I guess the title here just focuses on one potential solution; one alternative would be
to try harder to kill the children's group while sticking with SIGKILL.

My unix is a bit fuzzy, but I think it's hard to clean up the whole tree -- the subprocess is probably in the same process group as we are, so I think if we kill the process group we'll kill ourselves. Maybe there's some standard solution to this which doesn't require a cooperating subprocess. Otherwise, I think we'd need to have a wrapper script which would call posix_setsid(), then invoke the command, effectively sandboxing the process tree (there might also be a race between launching that process and it calling posix_setsid(), and losing the race might mean killing ourselves). We can probably test of a kill will kill us by comparing our pgid to the subprocess pgid. Let me do the 2 minutes of legwork to at least approximately verify that I'm not completely crazy here.

Broadly, the way we deal with this case for the daemons is by having the daemon be a cooperating subprocess which uses posix_setsid(), TERM'ing and then KILL'ing the pgid, and resolving races with a heartbeat signal (at least in theory -- I'm not sure the code actually checks for this right now. It would be trivial to add, though).

A softer and simpler (but less reliable) alternative would be to add resolveTerm() and setTermTimeout() or similar, which would do a term -> wait -> kill sort of thing.
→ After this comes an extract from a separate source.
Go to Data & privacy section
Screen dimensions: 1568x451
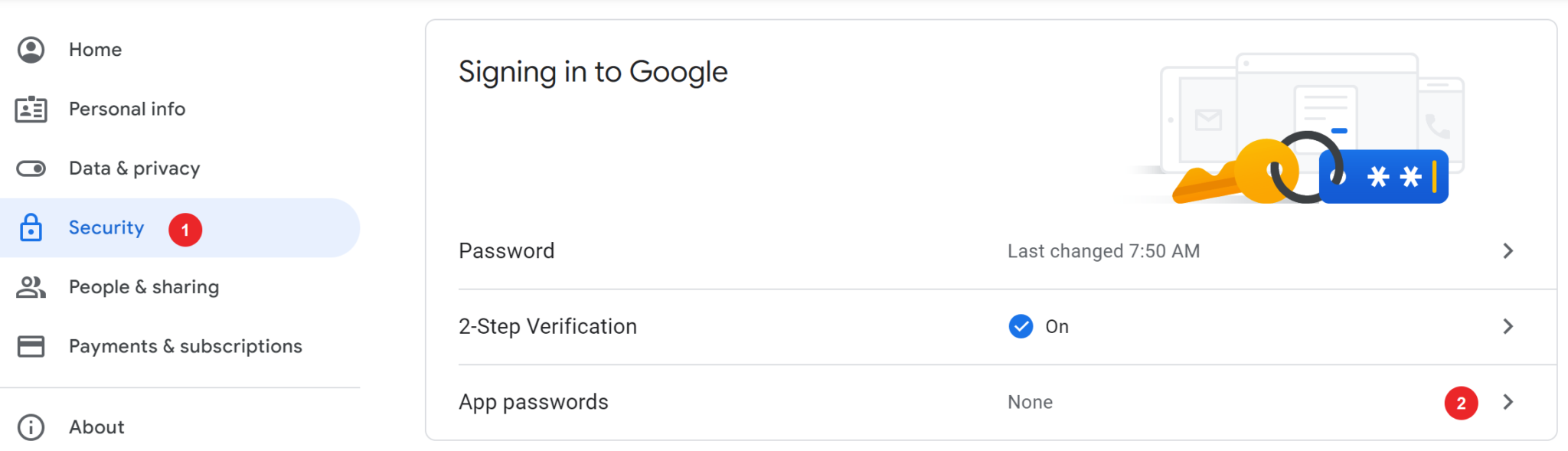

In the setTermTimeout() case the semantics seem unambiguous (set it at 15 seconds, set kill at 30 seconds, and you're done) but in the case of resolveTerm() it's a little fuzzier -- it should probably be resolveTerm($time_to_wait_before_killing_instead), maybe.

Here's a test script:

<?php

require_once 'scripts/__init_script__.php';

$sleep = new ExecFuture('sleep 60');
$sleep->start();

$this_pid = getmypid();
$sub_pid  = $sleep->getPID();

$this_pgid = posix_getpgid($this_pid);
$sub_pgid = posix_getpgid($sub_pid);

var_dump(array(
  'this.pid' => $this_pid,
  'sub.pid' => $sub_pid,
  'this.pgid' => $this_pgid,
  'sub.pgid' => $sub_pgid,
));

echo "ABOUT TO TERM PGID...\n";
execx('kill -TERM -%d', $sub_pgid);
sleep(1);
echo "STILL ALIVE\n";

Here's the output when run:

array(4) {
  ["this.pid"]=>
  int(45554)
  ["sub.pid"]=>
  int(45555)
  ["this.pgid"]=>
  int(45554)
  ["sub.pgid"]=>
  int(45554)
}
ABOUT TO TERM PGID...
Terminated: 15

So that seems approximately consistent with my understanding of how this stuff works (killing the pgid kills us, too).

So I think that leaves us with two viable ways forward that I can see:

  • Use a coordinating subprocess to sandbox the child process so the process group can be signaled safely. This would be something like setImmuneToNormalWeapons(true), called before start(), which would make us run sandbox.php <command> instead of <command>, then use process group semantics when killing. The race can be resolved by checking that the PGID kill is safe. This won't work on Windows, but can just raise an error for now and eventually do whatever the Windows equivalent is.
  • Add methods for TERM semantics.

Both seem reasonable to me, I'm not sure which is a better fit for your use case.

@epriestley: The TERM option will probably help me for the time being.

Regarding the group semantics: I'd add that the posix_setsid might make it harder for someone
to kill arc + all exec'd child processes, since they now have different group ids. It might be wise
to make sure that CTRL + C still works as intended, say.

With normal Zend destructor semantics, I think we'd be OK, since __destroy() in ExecFuture invokes resolveKill() on running futures, which would do a pgid-aware kill as the script exited.

(With weird HHVM destructor semantics, who knows.)

From T10610, this can reasonably occur in arc unit subprocesses.

From elsewhere, this can reasonably occur when git fetch or similar VCS subprocesses are terminated by hang detection.

Changes associated with T11592 probably fix this in practice. The new behavior is transparent: subprocesses get SIGTERM at the timeout, and SIGKILL a little while later if they fail to exit.

If we run into real cases where we're still not getting subprocesses -- but could get them by using a cooperating subprocess which switches PGID, and then terminating the PGID -- we can look at doing that. This is not too difficult but I'd like evidence that such processes legitimately exist in the wild.